#### WHAT TO WORK ON
Write these records out again, replacing "Screen dimensions" with "Display size" everywhere it appears and leaving everything else unchanged.

#### RAW RECORDS
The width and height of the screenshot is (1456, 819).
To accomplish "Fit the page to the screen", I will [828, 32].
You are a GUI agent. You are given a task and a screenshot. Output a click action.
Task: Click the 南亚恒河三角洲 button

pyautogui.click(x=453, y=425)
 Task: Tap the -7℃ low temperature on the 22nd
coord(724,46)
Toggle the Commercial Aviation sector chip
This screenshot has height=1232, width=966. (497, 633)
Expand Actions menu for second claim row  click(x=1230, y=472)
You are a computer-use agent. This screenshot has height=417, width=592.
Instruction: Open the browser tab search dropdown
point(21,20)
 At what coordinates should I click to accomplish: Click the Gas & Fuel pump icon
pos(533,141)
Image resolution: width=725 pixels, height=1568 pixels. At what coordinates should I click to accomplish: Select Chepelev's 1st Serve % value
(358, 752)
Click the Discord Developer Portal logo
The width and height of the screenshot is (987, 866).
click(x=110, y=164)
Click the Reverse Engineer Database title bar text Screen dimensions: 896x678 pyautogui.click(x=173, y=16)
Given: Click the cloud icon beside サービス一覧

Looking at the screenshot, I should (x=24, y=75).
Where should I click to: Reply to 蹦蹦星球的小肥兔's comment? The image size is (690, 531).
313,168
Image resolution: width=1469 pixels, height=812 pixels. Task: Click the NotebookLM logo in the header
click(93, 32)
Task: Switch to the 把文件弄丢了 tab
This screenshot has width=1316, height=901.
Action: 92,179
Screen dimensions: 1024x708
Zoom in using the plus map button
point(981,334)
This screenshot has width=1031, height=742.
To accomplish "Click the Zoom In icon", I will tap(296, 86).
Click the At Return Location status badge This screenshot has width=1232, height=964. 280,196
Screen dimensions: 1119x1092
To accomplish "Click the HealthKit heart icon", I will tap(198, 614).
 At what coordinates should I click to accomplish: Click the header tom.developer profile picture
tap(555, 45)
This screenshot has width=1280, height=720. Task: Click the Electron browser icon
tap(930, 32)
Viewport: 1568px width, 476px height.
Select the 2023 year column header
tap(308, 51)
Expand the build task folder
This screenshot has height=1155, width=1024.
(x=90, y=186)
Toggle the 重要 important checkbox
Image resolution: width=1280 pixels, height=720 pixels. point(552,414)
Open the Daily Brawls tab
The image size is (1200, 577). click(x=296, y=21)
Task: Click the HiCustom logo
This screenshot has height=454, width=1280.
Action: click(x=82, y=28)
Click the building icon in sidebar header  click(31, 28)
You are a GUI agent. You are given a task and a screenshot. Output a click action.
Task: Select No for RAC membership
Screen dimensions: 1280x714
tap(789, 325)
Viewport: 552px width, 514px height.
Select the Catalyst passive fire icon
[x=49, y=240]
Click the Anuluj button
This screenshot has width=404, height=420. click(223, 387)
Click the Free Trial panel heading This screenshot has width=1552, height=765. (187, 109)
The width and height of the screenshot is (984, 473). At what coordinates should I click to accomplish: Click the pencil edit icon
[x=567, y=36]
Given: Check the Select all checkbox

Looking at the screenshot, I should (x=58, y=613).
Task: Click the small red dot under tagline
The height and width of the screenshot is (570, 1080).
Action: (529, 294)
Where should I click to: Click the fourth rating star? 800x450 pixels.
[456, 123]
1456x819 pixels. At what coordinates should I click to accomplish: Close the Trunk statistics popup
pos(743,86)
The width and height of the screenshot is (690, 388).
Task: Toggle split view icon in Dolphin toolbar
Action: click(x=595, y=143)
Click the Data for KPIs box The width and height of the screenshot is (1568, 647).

#### SOLUTION TO THE EXERCISE
The width and height of the screenshot is (1456, 819).
To accomplish "Fit the page to the screen", I will [828, 32].
You are a GUI agent. You are given a task and a screenshot. Output a click action.
Task: Click the 南亚恒河三角洲 button

pyautogui.click(x=453, y=425)
 Task: Tap the -7℃ low temperature on the 22nd
coord(724,46)
Toggle the Commercial Aviation sector chip
This screenshot has height=1232, width=966. (497, 633)
Expand Actions menu for second claim row  click(x=1230, y=472)
You are a computer-use agent. This screenshot has height=417, width=592.
Instruction: Open the browser tab search dropdown
point(21,20)
 At what coordinates should I click to accomplish: Click the Gas & Fuel pump icon
pos(533,141)
Image resolution: width=725 pixels, height=1568 pixels. At what coordinates should I click to accomplish: Select Chepelev's 1st Serve % value
(358, 752)
Click the Discord Developer Portal logo
The width and height of the screenshot is (987, 866).
click(x=110, y=164)
Click the Reverse Engineer Database title bar text Display size: 896x678 pyautogui.click(x=173, y=16)
Given: Click the cloud icon beside サービス一覧

Looking at the screenshot, I should (x=24, y=75).
Where should I click to: Reply to 蹦蹦星球的小肥兔's comment? The image size is (690, 531).
313,168
Image resolution: width=1469 pixels, height=812 pixels. Task: Click the NotebookLM logo in the header
click(93, 32)
Task: Switch to the 把文件弄丢了 tab
This screenshot has width=1316, height=901.
Action: 92,179
Display size: 1024x708
Zoom in using the plus map button
point(981,334)
This screenshot has width=1031, height=742.
To accomplish "Click the Zoom In icon", I will tap(296, 86).
Click the At Return Location status badge This screenshot has width=1232, height=964. 280,196
Display size: 1119x1092
To accomplish "Click the HealthKit heart icon", I will tap(198, 614).
 At what coordinates should I click to accomplish: Click the header tom.developer profile picture
tap(555, 45)
This screenshot has width=1280, height=720. Task: Click the Electron browser icon
tap(930, 32)
Viewport: 1568px width, 476px height.
Select the 2023 year column header
tap(308, 51)
Expand the build task folder
This screenshot has height=1155, width=1024.
(x=90, y=186)
Toggle the 重要 important checkbox
Image resolution: width=1280 pixels, height=720 pixels. point(552,414)
Open the Daily Brawls tab
The image size is (1200, 577). click(x=296, y=21)
Task: Click the HiCustom logo
This screenshot has height=454, width=1280.
Action: click(x=82, y=28)
Click the building icon in sidebar header  click(31, 28)
You are a GUI agent. You are given a task and a screenshot. Output a click action.
Task: Select No for RAC membership
Display size: 1280x714
tap(789, 325)
Viewport: 552px width, 514px height.
Select the Catalyst passive fire icon
[x=49, y=240]
Click the Anuluj button
This screenshot has width=404, height=420. click(223, 387)
Click the Free Trial panel heading This screenshot has width=1552, height=765. (187, 109)
The width and height of the screenshot is (984, 473). At what coordinates should I click to accomplish: Click the pencil edit icon
[x=567, y=36]
Given: Check the Select all checkbox

Looking at the screenshot, I should (x=58, y=613).
Task: Click the small red dot under tagline
The height and width of the screenshot is (570, 1080).
Action: (529, 294)
Where should I click to: Click the fourth rating star? 800x450 pixels.
[456, 123]
1456x819 pixels. At what coordinates should I click to accomplish: Close the Trunk statistics popup
pos(743,86)
The width and height of the screenshot is (690, 388).
Task: Toggle split view icon in Dolphin toolbar
Action: click(x=595, y=143)
Click the Data for KPIs box The width and height of the screenshot is (1568, 647).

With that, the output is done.